This photograph, taken by Felicia’s nephew Peter Marshall, is of a tea set given as a wedding present from Felicia to her sister Helen, known as Gypsy, in April 1931.
We’re getting quite nervous on An Artist’s Eye. By our calculations we have a week to wait until we hear about our Arts Council England funding application.
Waiting has caused a slight hiatus on the project. The creative work won’t begin until a decision is made because funding can’t be granted retrospectively. So it’s been an opportunity to reflect and digest the mass of information which came flooding into the project in the early stages.
We’ve been incredibly fortunate to have made contact with several living relatives of Felicia Browne, who herself died so tragically young (aged 32) and left no direct descendants.
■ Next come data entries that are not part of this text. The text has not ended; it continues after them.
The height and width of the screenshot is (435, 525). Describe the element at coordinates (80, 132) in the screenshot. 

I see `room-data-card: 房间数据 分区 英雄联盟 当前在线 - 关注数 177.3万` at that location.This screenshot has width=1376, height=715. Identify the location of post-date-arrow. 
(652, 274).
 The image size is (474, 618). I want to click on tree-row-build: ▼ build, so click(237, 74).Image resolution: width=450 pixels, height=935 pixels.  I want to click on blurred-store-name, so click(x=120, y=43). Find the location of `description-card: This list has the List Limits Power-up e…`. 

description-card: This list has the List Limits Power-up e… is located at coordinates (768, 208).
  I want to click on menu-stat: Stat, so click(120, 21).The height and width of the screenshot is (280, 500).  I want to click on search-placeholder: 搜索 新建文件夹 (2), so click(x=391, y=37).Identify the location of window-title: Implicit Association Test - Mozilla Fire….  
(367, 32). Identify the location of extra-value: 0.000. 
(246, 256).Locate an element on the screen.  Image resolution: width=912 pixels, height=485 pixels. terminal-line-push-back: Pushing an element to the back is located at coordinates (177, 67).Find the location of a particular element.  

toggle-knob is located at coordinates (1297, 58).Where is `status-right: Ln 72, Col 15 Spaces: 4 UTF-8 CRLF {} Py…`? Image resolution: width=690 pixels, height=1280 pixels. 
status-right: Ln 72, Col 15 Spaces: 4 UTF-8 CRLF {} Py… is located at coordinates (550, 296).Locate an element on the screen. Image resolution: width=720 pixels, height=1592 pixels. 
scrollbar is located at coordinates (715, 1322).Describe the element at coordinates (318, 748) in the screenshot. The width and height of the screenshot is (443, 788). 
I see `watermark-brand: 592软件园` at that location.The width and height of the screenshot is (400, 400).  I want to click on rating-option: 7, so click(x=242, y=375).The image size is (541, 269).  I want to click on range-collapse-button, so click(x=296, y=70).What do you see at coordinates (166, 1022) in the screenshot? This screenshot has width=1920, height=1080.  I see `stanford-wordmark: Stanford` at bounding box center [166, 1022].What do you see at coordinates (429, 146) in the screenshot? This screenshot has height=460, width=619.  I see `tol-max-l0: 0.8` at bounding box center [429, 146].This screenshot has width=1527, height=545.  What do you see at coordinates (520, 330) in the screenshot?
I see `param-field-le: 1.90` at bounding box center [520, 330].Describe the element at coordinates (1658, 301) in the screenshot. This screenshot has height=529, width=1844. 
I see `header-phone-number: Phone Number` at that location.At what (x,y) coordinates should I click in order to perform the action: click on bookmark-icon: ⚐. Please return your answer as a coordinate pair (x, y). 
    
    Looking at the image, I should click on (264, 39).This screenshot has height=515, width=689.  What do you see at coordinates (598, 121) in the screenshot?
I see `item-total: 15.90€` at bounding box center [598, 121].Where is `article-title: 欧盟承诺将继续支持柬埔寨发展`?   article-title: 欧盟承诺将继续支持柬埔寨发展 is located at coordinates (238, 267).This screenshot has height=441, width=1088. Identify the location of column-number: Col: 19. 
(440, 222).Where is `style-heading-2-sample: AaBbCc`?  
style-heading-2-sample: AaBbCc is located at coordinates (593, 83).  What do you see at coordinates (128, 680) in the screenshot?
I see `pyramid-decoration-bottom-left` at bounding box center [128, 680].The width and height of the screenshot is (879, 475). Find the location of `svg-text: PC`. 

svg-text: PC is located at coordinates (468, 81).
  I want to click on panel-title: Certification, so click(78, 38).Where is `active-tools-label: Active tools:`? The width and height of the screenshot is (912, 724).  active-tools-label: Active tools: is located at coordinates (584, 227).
We are immensely grateful for the emails containing memories passed down from Felicia’s sisters – the only two Browne siblings to survive war (Spanish Civil War & WW1) – providing additional layers of information, which add to the picture we’re building of this remarkable artist and volunteer to Spain. We feel it’s important to try to view Felicia more in toto. It often seems that the manner of her death at the Aragon front in 1936, overshadows her brief life, and we’ve wanted to counteract this feeling in our work.
We have also met with great generosity from beneficiaries of Felicia’s artistic estate, who’ve granted us long distance viewings of their collection via Skype. We will be featuring scanned copies of some of these previously unseen works in our show in October.
It’s also been quite a revelation to unearth details about the unusual schooling Felicia received, which may indeed have had some bearing on her later political life. This information about Kingsley School can be found in The Shadow Man: At the Heart of the Cambridge Spy Circle by Geoff Andrews, in a chapter about Kitty Klugman, who was Cambridge spymaster James Klugman’s sister, and went to this small yet radical private school within the period that Felicia was also in attendance. It was Felicia’s latin teacher Susan Stebbing who wrote a piece In Memoriam in the school magazine after Felicia’s death in Spain. To my knowledge this piece is not available online.
On page 12 of this remarkable account of Kingsley (remarkable in that such information exists nowhere else that I know of, and has been gathered by Geoff Andrews at first hand from conversations with a former pupil) we learn that topics included, the League of Nations, peace, women’s suffrage and a critical history of Empire. Later as fascism loomed we learn that Stebbing, and her colleagues, were active in providing homes and education for refugees of Nazism.
We know that Felicia undertook all her schooling at Kingsley, and we’ll be hoping to explore more of this material in future posts. For the meantime we leave you with the thought that as a young girl Felicia was schooled by unusual and quite radical women (for example the history teacher Kay Beauchamp was at the time a communist and later became a leading figure in the Communist Party International Department p 13), that she was schooled during an important era in terms of women’s suffrage, and that her last reported words to a British journalist were,
“I’m a member of the London Communist Party and I can fight as well as any man.”